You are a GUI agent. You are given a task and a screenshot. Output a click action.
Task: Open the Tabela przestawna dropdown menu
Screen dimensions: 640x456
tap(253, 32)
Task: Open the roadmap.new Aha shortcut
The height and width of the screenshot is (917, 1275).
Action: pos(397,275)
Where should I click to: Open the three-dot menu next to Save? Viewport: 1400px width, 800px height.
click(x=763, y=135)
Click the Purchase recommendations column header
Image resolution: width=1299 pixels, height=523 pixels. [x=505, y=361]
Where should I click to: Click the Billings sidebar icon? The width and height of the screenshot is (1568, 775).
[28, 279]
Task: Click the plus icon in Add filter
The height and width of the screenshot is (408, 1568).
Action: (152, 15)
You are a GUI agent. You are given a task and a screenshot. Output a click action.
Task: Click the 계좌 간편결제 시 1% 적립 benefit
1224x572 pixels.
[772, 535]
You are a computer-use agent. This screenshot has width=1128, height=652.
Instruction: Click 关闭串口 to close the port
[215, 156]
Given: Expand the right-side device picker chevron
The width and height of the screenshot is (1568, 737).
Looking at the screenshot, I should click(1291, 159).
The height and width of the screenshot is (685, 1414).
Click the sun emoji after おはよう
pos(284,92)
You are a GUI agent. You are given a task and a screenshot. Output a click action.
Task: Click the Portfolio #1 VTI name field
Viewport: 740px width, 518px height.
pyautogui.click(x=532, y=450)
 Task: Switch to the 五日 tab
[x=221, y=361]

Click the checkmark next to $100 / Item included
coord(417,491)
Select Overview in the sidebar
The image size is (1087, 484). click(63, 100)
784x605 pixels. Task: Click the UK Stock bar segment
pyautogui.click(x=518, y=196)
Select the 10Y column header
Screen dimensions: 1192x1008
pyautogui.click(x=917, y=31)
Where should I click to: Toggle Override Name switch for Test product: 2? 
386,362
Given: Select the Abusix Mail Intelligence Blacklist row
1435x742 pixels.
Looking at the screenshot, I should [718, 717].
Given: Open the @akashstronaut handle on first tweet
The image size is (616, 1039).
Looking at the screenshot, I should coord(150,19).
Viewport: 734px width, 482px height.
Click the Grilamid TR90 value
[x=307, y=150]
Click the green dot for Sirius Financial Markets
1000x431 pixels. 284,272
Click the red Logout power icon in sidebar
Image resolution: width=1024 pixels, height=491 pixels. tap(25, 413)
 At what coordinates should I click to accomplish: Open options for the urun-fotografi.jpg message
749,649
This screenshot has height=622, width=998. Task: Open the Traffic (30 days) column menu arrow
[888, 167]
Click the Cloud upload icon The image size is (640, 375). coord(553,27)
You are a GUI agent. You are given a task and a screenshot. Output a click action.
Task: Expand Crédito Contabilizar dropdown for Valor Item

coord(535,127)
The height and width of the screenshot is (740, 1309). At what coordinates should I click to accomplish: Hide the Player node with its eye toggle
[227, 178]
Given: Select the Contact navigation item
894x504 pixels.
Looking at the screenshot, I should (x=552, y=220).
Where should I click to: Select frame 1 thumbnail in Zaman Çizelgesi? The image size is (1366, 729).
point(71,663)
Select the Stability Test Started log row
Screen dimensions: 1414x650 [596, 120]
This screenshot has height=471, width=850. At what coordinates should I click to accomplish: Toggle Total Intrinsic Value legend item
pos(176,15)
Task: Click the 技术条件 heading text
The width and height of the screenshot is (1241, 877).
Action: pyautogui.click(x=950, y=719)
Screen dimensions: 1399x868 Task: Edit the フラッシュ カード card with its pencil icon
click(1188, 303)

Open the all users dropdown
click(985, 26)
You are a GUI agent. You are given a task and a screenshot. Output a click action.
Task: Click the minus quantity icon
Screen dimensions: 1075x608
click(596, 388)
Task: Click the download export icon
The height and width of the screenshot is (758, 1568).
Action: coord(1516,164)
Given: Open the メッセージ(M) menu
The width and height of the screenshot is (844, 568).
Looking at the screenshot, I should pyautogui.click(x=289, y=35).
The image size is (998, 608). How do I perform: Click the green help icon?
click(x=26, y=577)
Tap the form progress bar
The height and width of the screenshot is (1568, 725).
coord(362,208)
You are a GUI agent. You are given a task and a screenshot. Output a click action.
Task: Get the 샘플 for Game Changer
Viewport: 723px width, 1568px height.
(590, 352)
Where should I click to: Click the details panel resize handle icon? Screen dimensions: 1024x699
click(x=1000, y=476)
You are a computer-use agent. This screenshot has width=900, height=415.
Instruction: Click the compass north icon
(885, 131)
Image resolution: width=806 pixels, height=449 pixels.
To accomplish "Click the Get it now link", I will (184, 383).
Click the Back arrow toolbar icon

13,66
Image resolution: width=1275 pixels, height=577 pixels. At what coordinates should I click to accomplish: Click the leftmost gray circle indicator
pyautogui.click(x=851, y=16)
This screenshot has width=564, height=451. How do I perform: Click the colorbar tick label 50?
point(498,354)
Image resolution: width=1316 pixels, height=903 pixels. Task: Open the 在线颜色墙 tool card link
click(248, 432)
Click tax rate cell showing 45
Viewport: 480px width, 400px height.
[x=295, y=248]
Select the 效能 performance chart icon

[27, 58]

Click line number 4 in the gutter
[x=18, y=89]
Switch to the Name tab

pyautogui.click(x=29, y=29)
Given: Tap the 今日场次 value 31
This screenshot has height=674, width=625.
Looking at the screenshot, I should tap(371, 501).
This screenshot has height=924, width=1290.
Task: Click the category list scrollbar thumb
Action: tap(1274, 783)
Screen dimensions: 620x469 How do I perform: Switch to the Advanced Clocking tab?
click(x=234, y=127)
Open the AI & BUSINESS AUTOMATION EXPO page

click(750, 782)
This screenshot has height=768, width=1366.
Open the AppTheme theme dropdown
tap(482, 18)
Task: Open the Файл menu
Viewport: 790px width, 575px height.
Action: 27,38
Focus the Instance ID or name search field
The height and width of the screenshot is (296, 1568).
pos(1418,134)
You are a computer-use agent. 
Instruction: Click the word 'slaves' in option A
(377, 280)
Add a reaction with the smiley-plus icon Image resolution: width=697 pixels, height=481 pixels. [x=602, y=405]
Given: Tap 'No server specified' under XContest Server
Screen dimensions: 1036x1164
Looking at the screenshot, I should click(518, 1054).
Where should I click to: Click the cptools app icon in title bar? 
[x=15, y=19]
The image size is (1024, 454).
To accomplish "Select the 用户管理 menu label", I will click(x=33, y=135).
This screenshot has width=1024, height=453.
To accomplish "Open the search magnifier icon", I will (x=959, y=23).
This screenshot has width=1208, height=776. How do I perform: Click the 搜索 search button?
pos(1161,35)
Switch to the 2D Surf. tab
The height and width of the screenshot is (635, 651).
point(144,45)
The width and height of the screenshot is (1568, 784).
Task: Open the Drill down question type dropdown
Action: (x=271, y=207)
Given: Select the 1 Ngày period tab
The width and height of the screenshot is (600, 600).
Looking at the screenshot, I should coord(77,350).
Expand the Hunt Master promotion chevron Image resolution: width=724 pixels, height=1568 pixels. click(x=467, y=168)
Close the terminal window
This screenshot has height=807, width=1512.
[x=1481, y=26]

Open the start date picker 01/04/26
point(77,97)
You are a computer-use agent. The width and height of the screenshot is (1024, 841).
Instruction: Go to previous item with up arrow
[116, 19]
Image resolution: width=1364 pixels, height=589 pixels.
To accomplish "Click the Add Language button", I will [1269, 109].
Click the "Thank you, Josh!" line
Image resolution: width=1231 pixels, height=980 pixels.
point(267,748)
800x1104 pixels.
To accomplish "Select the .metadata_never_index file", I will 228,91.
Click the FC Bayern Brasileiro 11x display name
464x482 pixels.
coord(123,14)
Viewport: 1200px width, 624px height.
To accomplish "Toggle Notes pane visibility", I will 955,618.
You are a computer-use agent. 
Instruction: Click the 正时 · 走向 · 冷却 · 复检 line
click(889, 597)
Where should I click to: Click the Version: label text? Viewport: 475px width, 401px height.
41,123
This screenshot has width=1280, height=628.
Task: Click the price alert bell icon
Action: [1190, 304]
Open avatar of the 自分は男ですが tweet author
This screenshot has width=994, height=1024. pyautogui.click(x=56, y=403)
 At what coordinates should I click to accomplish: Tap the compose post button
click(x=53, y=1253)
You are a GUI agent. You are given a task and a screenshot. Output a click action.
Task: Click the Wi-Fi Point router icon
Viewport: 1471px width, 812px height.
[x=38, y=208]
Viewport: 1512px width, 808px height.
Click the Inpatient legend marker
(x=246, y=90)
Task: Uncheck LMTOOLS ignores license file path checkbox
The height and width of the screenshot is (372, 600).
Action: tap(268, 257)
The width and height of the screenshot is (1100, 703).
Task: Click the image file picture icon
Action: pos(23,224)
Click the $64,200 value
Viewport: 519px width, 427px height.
********
Task: Reproduce word for word the material above, beginning with the line that contains "The height and width of the screenshot is (296, 1568)." and ending with the line that contains "Add a reaction".

Reply to the exercise:
The height and width of the screenshot is (296, 1568).
pos(1418,134)
You are a computer-use agent. 
Instruction: Click the word 'slaves' in option A
(377, 280)
Add a reaction with the smiley-plus icon Image resolution: width=697 pixels, height=481 pixels. [x=602, y=405]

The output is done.